The National Health Service has a constitution which sets out the framework of principles within which healthcare is provided in England. The government’s Health and Social Care Bill, which is currently being considered in the House of Lords, has caused widespread alarm among health workers, patients and the public. The perception is that this bill forces the NHS to privatise – and this perception is correct.
When compared with the principles set out in the constitution, it becomes clear that the bill is intended to destroy the NHS as we know it.
The NHS provides a comprehensive service, available to all
The bill abolishes the duty of the Secretary of State for Health to provide a health service for all.
The NHS is accountable to the public, communities and patients that it serves
In fact there is currently very little democratic control over the NHS, except for the responsibilities of the health secretary. What accountability that does exist will be fatally undermined by the bill.
A new body, the National Commissioning Board (NCB), will be responsible for healthcare provision. It will work in conjunction with groups of GP commissioners, known as Clinical Care Groups (CCGs). Under present plans, the NCB will not be democratically accountable to health workers, patients or the public. Indeed, the health secretary will be disbarred from “interfering” with the actions of the NCB.
The NCB will have no obligations to distribute funding in socially beneficial ways – such as targeting its money to curb health inequality, for example. CCGs will merely be charged with “having regard to” health inequality. Their primary task will be to ensure “choice” – ie competition. EU competition law may become a further lever in promoting competition within this new healthcare marketplace.
The current regulator, Monitor, will also play a role in rooting out “anti-competitive” behaviour. In February this year Monitor’s chair, David Bennett, predicted the NHS would become just like other privatised utilities such as gas and telecoms. Monitor will act like regulators such as Ofgem or Ofcom, whose primary task is to promote competition. Democratic accountability will be stripped away at every level. By contrast, the bill it makes clear that private companies have the right to contest commissioning decisions in court, exposing NHS commissioners to costly litigation if they don’t bend to the needs of businesses.

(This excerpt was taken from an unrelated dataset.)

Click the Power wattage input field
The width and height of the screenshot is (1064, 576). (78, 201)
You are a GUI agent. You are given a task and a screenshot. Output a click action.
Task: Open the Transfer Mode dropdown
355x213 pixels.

Access to NHS services is based on clinical need, not an individual’s ability to pay
Hospitals will be run as autonomous businesses and expected to operate a budget surplus. They will be able to borrow cash secured against their “assets” – such as hospital buildings.
There will be no limit on the number or proportion of beds taken by private patients in hospitals. There will be a big incentive to chase private patients as they will boost the cash flowing into hospitals. Hospitals that seek to serve more NHS patients or address health inequality will be likely to go bust. In fact, it is explicitly intended that some “surplus” hospitals will “fail” in this way. They may then be bought up by private consortiums. Foundation Trusts will be allowed to go bankrupt.
A central plank of the bill is to involve “any willing provider” in the provision of healthcare. Private companies will have an incentive to “cherry pick” cheap procedures. This will undermine the ability of the NHS to heal people with complex, costly and long-term conditions. Fixed personal budgets will be introduced for many chronic conditions. This will create a two-tier system, where those who can afford to do so will “top up” their treatment privately, leaving the rest to make do with an increasingly limited “basic” level of provision.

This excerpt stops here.